Elle est donc candidate, et qu'importe si les casseroles s'accumulent. Christine Lagarde s'est lancée à la conquête des voix des membres du FMI pour remplacer Dominique Strauss-Kahn. Elle croit en ses chances, et qu'importe les affaires.
En France, Xavier Bertrand, ministre du Travail, nous refait le coup du story-telling précipité sur la prétendue baisse du chômage. C'est faux, mais ça fait plaisir.
Lagarde y croit
L'enquête demandée par la Cour de Justice de la République dans le litige Crédit Lyonnais/Tapie ne l'en n'a pas dissuadé. Mediapart a publié le rapport du procureur Nadal adressé à la Cour de Justice. Et la charge est sévère : « Madame la ministre a constamment exercé ses pouvoirs ministériels pour aboutir à la solution favorable à Bernard Tapie que l'assemblée plénière de la Cour de cassation paraissait pourtant avoir compromise. » En langage judiciaire, et courant, on appelle cela un abus d'autorité. Christine Lagarde, si l'enquête confirme, risque la mise en examen.
Christine Lagarde a quand même écrit sa lettre de motivation et convoqué une conférence de presse pour l'annonce. Toute l'Europe est derrière elle. Mardi, son collègue Baroin a précisé que même la Chine soutenait la candidature Lagarde. Mais il ajoutait : «Mais vous comprendrez aisément, compte-tenu des circonstances de la démission du directeur général du FMI et qu'il n'y pas d'orgueil national dans cette affaire, que ce n'est pas à la France de se positionner en premier.» Et bien finalement, c'est bien la France qui, malgré le scandale DSK, s'est positionnée en premier. A gauche, à l'exception de Martine Aubry, les soutiens furent modestes.

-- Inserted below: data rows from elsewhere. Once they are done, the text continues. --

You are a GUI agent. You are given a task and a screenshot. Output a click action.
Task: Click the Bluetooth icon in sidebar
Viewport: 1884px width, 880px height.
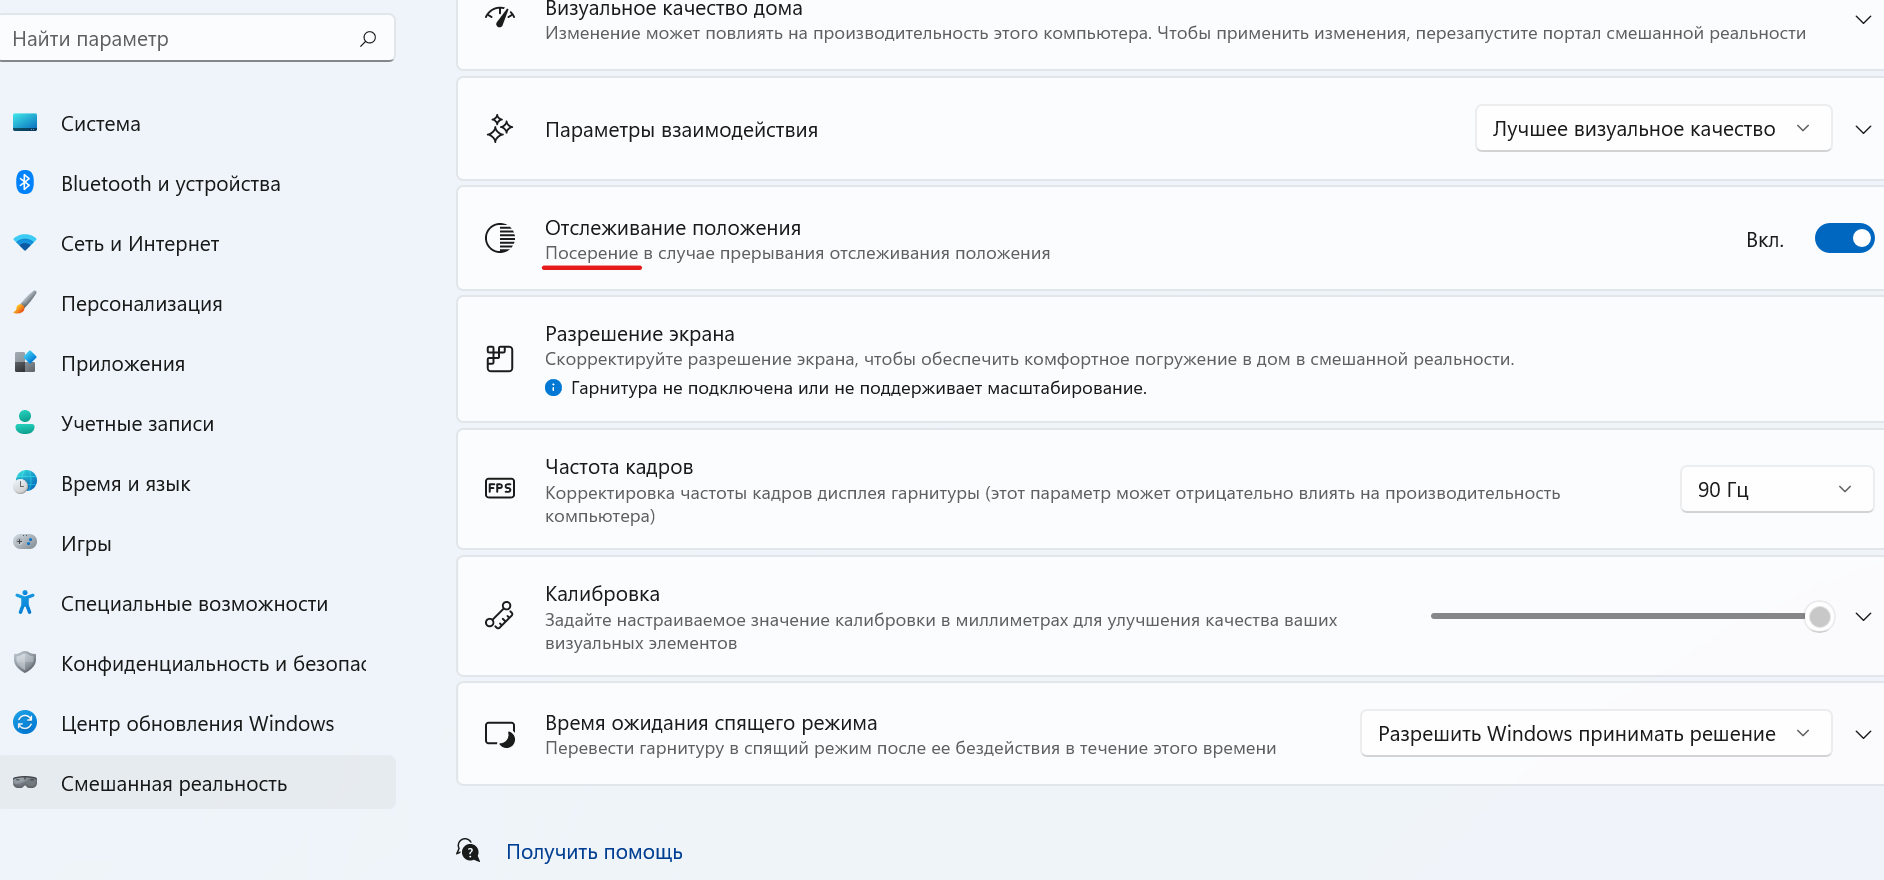point(25,183)
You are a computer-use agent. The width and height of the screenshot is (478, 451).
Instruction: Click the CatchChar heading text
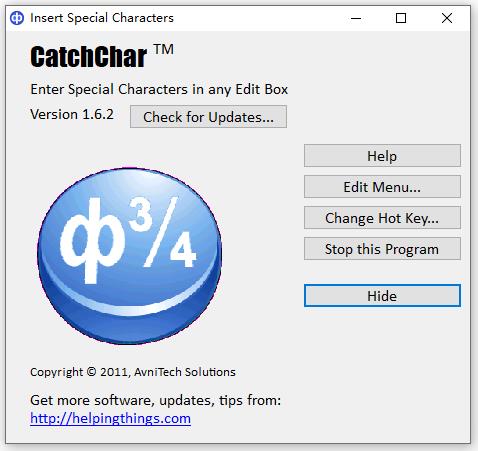pyautogui.click(x=88, y=56)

Depuis mercredi 25 mai, la ministre des Finances est officiellement candidate à la direction générale du Fond Monétaire Internationale depuis mercredi 25 mai. Evidemment, elle ne lâchera pas la proie pour l'ombre. Elle ne quittera pas son ministère tant que l'affaire n'est pas close. François Baroin, son collègue du Budget, aimerait récupérer son périmètre. En 2007, Nicolas Sarkozy à peine élu avait « innové » en séparant les Finances du Budget. Diviser pour mieux régner...
Pour Sarkozy, ce serait une jolie perte mais une belle consécration. Si elle était retenue, le Monarque se prévaudra d'avoir choisi quelqu'un de qualité à son gouvernement. Même si, finalement, il perdra l'un des rares ministres anglophones de son gouvernement alors que les négociations au sein du G20 sous présidence française ont à peine commencé.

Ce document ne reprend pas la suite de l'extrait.